_What you should do_
Exactly as they stand, copy the lines from the one containing "Click the '3%-5%" to the final line of the data; leave out the pictures.

_Given data_

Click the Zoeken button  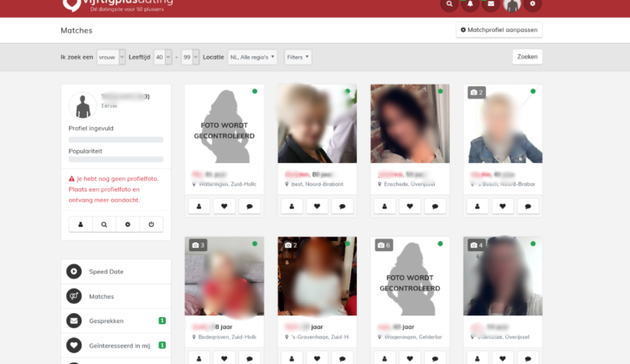tap(527, 57)

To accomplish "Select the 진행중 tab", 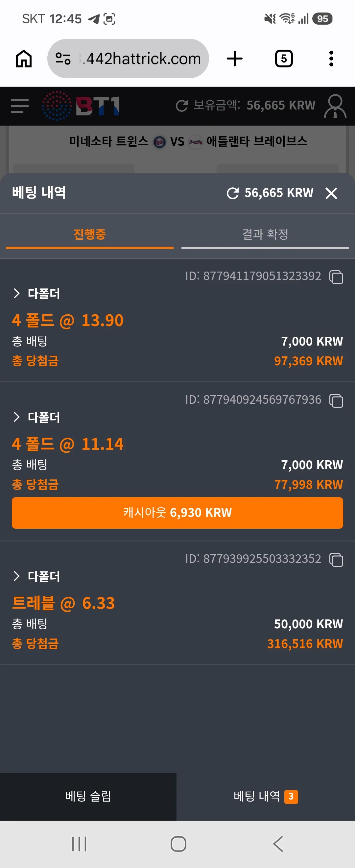I will coord(90,235).
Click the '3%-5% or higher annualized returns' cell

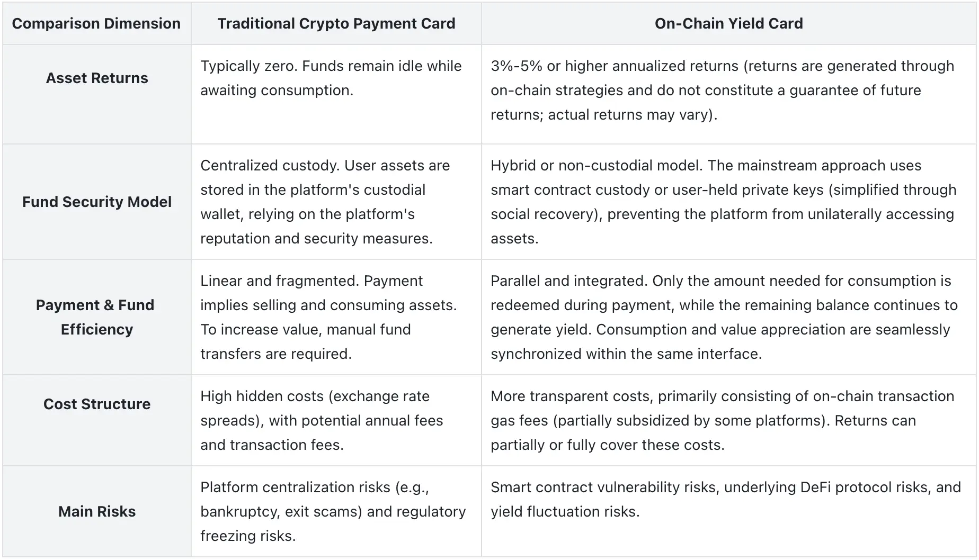(722, 91)
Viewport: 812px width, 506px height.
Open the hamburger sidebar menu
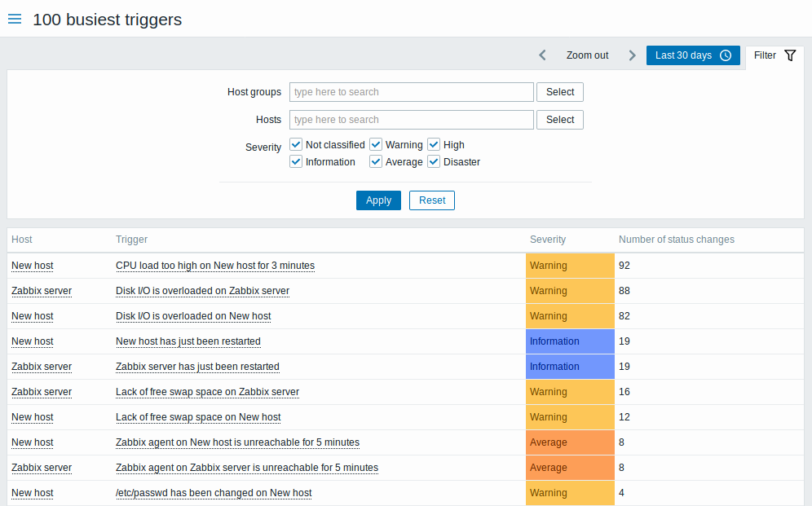[x=14, y=20]
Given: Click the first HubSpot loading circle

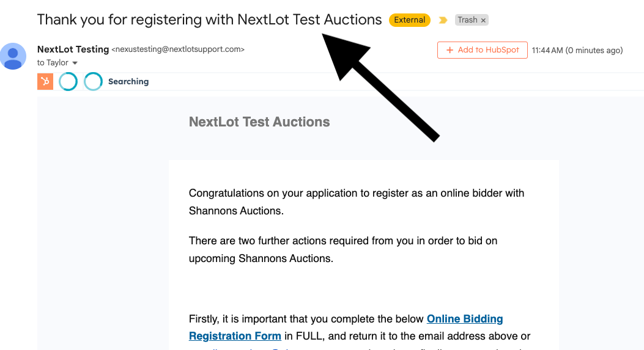Looking at the screenshot, I should pos(68,81).
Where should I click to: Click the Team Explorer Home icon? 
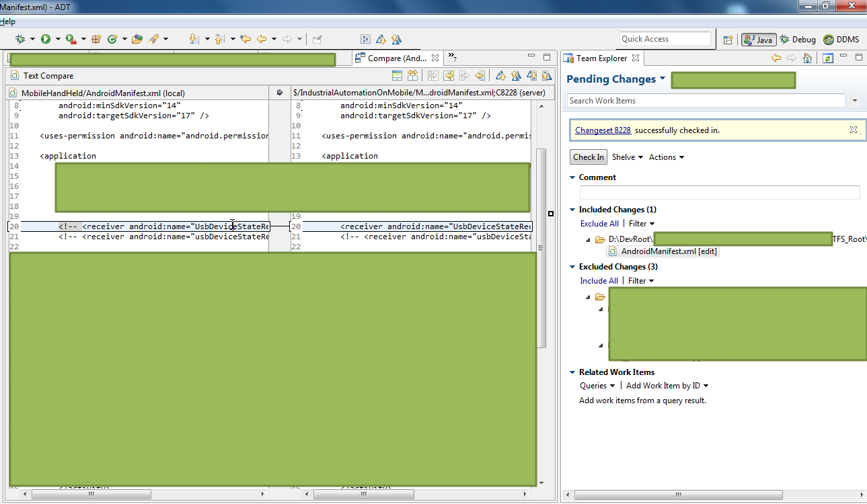click(807, 58)
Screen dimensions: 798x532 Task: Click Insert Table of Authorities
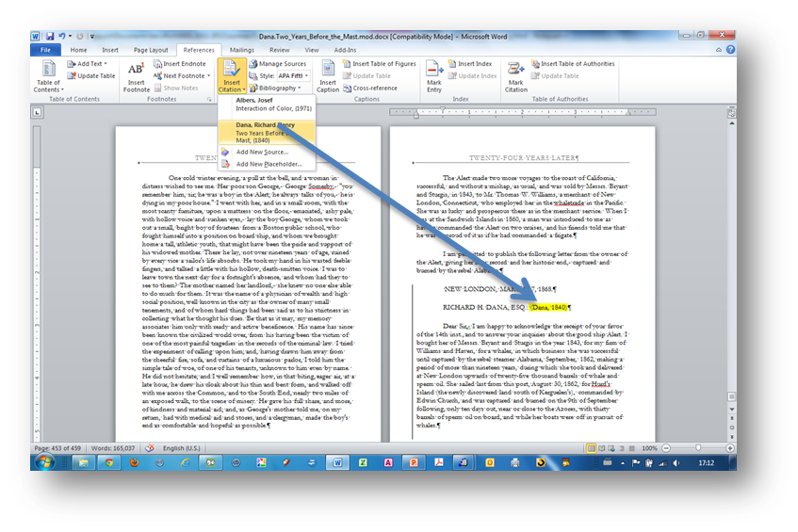[577, 64]
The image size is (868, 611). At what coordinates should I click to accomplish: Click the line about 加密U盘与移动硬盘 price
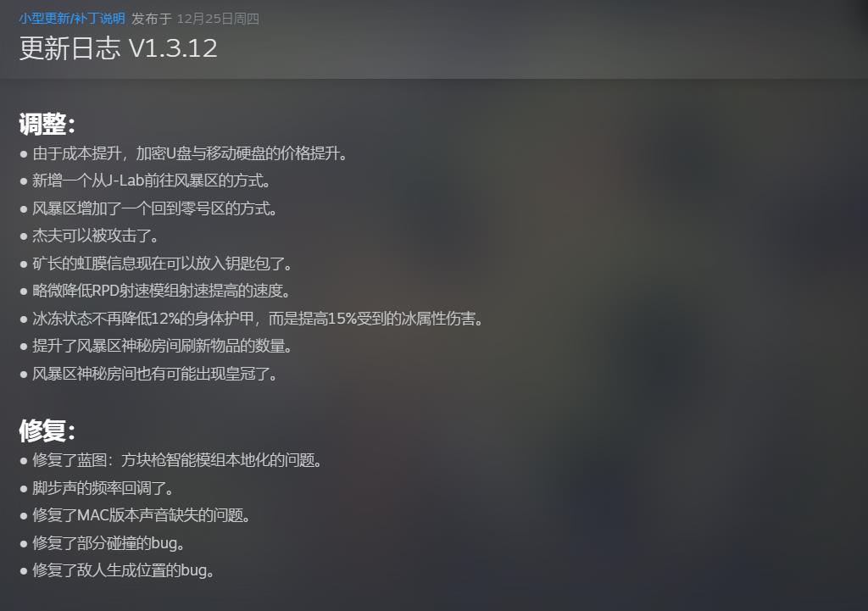pyautogui.click(x=190, y=153)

_Reply to the task_
Click the '3%-5% or higher annualized returns' cell

(722, 91)
Viewport: 812px width, 506px height.
Open the hamburger sidebar menu
[x=14, y=20]
Given: Click the first HubSpot loading circle

Looking at the screenshot, I should pos(68,81).
Where should I click to: Click the Team Explorer Home icon? 
click(807, 58)
Screen dimensions: 798x532 Task: Click Insert Table of Authorities
[577, 64]
The image size is (868, 611). At what coordinates should I click to accomplish: Click the line about 加密U盘与移动硬盘 price
pyautogui.click(x=190, y=153)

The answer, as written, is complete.